[TR-108] Some indexers do not set the IterablePosting class for the DirectIndex Created: 25/Mar/10  Updated: 25/Mar/10  Resolved: 25/Mar/10

Status: Resolved
Project: Terrier Core
Component/s: .structures
Affects Version/s: 3.0
Fix Version/s: 3.5

Type: Bug Priority: Major
Reporter: Richard Eckart de Castilho Assignee: Craig Macdonald
Resolution: Fixed  
Labels: None

Attachments: Text File IncrementalIndexerImpl.java    

 Description   
org.terrier.structures.BitPostingIndex.getPostings(BitIndexPointer) is not able to instantiate the postingImplementation when fields are used. The error happens in line 105ff:

{code}
if (fieldCount > 0)
rtr = postingImplementation
.getConstructor(BitIn.class, Integer.TYPE, DocumentIndex.class, Integer.TYPE)
.newInstance(file, pointer.getNumberOfEntries(), null, fieldCount);
else
rtr = postingImplementation
.getConstructor(BitIn.class, Integer.TYPE, DocumentIndex.class)
.newInstance(file, pointer.getNumberOfEntries(), null);
{code}


The reason is that per default this constructor is called and thus a BasicIterablePosting is used:

{code}
public DirectIndex(Index index, String structureName) throws IOException {
super(index, structureName, BasicIterablePosting.class);
docIndex = index.getDocumentIndex();
}
{code}

The solution is to adjust the code as follows:

{code}
public DirectIndex(Index index, String structureName) throws IOException {
super(index, structureName, index.getIntIndexProperty("index.direct.fields.count", 0) > 0 ?
FieldIterablePosting.class : BasicIterablePosting.class);
docIndex = index.getDocumentIndex();
}
{code}

The same goes for org.terrier.structures.DirectIndexInputStream.DirectIndexInputStream(Index, String):

{code}
public DirectIndexInputStream(Index index, String structureName) throws IOException
{
super(index, structureName, (Iterator<DocumentIndexEntry>)index.getIndexStructureInputStream("document"),
index.getIntIndexProperty("index.direct.fields.count", 0) > 0 ?
FieldIterablePosting.class : BasicIterablePosting.class);
}
{code}

I didn't check if this problem is also present in additional parts of the code.

 Comments   
Comment by Craig Macdonald [ 25/Mar/10 ]

Can you tell me two things:

(a) Which indexing method did you use? (classical, singlepass, MapReduce)

(b) Can you paste me your index data.properties file (grep "index.direct" data.properties)

Thanks for your detailed investigations.

Comment by Richard Eckart de Castilho [ 25/Mar/10 ]

I used a custom indexer (IncrementalIndexer).
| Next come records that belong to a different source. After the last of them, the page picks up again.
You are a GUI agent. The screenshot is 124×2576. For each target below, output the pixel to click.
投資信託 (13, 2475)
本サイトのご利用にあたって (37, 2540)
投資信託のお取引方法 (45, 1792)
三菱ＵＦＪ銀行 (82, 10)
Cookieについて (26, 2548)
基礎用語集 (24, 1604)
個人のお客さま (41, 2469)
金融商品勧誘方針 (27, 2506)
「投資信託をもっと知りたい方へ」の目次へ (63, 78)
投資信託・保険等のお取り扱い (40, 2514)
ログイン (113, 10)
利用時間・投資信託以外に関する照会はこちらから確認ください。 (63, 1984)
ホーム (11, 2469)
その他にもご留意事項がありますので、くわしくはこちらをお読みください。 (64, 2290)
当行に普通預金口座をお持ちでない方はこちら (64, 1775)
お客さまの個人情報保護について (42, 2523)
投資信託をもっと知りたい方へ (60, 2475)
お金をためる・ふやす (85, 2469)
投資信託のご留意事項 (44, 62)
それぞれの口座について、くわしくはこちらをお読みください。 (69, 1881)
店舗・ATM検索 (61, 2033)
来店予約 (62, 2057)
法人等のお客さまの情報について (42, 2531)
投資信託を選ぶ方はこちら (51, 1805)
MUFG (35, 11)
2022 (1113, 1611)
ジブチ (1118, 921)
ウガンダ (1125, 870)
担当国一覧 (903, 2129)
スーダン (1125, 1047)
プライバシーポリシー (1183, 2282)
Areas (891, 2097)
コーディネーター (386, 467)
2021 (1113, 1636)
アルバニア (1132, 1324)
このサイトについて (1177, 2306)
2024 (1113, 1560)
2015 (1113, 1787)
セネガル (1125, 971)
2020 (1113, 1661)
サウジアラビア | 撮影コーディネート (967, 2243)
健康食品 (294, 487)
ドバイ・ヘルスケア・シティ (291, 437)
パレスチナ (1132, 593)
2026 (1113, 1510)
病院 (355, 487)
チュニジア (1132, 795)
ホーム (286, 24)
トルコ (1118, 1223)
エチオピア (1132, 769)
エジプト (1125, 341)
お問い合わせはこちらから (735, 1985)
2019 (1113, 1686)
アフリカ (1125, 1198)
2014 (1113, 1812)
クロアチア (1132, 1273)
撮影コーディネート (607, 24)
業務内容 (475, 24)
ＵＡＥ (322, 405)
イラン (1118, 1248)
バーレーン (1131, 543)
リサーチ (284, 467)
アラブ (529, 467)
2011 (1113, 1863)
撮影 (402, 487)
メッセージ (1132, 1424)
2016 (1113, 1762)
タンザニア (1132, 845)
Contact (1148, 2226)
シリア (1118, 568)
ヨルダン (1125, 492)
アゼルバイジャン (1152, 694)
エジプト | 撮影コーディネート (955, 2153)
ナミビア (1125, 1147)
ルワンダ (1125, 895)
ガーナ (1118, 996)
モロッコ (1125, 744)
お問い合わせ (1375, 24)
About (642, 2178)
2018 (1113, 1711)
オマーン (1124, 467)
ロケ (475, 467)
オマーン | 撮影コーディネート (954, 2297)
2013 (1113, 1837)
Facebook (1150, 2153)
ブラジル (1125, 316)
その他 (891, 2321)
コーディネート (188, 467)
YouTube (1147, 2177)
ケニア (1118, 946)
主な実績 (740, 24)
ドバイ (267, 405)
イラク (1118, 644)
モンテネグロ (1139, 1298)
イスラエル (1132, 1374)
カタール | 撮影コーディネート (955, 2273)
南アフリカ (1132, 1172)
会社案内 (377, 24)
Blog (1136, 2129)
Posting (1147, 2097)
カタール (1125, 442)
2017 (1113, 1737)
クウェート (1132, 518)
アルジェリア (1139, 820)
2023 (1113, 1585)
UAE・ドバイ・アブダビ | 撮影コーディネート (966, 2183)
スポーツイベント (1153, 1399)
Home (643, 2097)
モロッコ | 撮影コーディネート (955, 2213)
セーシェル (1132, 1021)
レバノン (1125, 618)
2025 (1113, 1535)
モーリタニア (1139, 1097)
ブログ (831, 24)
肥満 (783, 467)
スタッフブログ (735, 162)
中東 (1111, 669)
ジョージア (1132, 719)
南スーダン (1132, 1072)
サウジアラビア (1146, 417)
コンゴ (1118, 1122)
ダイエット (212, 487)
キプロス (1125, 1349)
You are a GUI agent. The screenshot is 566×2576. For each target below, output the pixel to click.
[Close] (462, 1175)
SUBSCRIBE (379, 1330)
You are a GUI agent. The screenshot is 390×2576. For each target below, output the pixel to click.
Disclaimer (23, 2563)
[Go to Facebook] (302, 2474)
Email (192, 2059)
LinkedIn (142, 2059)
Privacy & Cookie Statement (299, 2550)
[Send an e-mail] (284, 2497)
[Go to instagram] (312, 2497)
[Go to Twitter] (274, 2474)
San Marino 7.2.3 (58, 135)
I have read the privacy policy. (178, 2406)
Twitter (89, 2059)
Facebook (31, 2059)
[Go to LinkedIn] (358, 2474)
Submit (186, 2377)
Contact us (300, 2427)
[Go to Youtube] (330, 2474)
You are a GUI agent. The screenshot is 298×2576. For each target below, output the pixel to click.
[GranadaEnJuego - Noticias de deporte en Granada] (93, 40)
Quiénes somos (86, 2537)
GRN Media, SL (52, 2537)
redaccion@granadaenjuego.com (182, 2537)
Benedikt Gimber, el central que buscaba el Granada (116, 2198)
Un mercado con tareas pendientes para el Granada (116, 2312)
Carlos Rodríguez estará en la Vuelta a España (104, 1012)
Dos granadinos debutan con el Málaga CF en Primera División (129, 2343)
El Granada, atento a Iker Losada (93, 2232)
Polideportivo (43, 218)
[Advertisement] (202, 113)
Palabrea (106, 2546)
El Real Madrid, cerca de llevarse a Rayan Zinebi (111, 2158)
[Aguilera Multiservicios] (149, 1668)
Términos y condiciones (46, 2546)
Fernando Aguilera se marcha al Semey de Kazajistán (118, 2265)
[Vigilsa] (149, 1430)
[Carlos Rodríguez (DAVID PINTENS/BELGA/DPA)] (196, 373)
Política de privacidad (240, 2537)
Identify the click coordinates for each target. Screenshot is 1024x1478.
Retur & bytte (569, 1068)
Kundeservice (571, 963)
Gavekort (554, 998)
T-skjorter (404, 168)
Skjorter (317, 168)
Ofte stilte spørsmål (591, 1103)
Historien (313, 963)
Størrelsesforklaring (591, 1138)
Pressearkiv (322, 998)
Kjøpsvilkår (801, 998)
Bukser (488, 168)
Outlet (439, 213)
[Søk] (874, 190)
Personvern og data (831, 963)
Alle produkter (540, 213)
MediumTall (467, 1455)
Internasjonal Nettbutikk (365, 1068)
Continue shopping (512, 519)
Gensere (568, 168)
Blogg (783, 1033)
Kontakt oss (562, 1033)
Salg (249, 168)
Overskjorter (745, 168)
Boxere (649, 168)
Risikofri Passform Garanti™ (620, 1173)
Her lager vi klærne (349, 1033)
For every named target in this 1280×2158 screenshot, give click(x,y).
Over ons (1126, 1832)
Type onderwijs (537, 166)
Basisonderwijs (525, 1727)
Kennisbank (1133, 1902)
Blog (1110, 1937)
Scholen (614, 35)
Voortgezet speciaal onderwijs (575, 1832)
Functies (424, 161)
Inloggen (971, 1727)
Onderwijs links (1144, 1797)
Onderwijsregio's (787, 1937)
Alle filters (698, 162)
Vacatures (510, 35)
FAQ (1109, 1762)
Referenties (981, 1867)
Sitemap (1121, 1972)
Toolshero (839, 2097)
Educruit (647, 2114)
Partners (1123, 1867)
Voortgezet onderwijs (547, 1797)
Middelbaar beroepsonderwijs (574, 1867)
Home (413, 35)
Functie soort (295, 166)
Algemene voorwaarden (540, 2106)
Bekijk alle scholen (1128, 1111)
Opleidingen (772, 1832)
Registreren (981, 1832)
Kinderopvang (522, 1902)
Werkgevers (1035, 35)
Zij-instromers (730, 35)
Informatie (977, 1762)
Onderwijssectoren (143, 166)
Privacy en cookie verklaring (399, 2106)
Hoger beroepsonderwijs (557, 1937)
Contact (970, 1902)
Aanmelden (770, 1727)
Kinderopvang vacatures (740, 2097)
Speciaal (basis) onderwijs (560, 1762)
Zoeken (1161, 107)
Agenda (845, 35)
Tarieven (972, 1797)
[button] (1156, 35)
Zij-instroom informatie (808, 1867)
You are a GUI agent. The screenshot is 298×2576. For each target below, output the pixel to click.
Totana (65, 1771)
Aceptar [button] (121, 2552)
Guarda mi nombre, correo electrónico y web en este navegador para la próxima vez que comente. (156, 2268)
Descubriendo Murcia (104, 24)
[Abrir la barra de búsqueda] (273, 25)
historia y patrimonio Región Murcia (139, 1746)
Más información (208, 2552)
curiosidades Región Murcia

It basically allows me to index a document term-by-term. Basically it is a a reordered, stateful BasicIndexer. I upgraded this to Terrier 3.0 now and think that I did not miss anything important. If you are interested, I would consider contributing it.

Here are the properties:

index.direct.fields.names=TOKEN,UTF8,NO_NAME_FIELD_2,NO_NAME_FIELD_3,NO_NAME_FIELD_4,NO_NAME_FIELD_5,NO_NAME_FIELD_6,NO_NAME_FIELD_7,NO_NAME_FIELD_8,NO_NAME_FIELD_9,NO_NAME_FIELD_10,NO_NAME_FIELD_11,NO_NAME_FIELD_12,NO_NAME_FIELD_13,NO_NAME_FIELD_14,NO_NAME_FIELD_15,NO_NAME_FIELD_16,NO_NAME_FIELD_17,NO_NAME_FIELD_18,NO_NAME_FIELD_19,NO_NAME_FIELD_20,NO_NAME_FIELD_21,NO_NAME_FIELD_22,NO_NAME_FIELD_23,NO_NAME_FIELD_24,NO_NAME_FIELD_25,NO_NAME_FIELD_26,NO_NAME_FIELD_27,NO_NAME_FIELD_28,NO_NAME_FIELD_29,NO_NAME_FIELD_30
index.direct.class=org.terrier.structures.DirectIndex
index.direct-inputstream.parameter_values=index,structureName,org.terrier.structures.postings.FieldIterablePosting
index.document-factory.parameter_values=${index.direct.fields.count}
index.direct.parameter_types=org.terrier.structures.Index,java.lang.String
index.direct-inputstream.parameter_types=org.terrier.structures.Index,java.lang.String,java.lang.Class
index.direct.fields.count=31
index.lexicon-valuefactory.parameter_values=${index.direct.fields.count}
index.direct-inputstream.class=org.terrier.structures.DirectIndexInputStream
Comment by Craig Macdonald [ 25/Mar/10 ]

Thanks.

Can you update the following index properties?
{{{
index.direct.parameter_types=org.terrier.structures.Index,java.lang.String,java.lang.Class
index.direct.parameter_values=index,structureName,org.terrier.structures.postings.FieldIterablePosting
}}}

I would rather change BasicIndexer to write the correct index properties than add more intelligence in the constructors.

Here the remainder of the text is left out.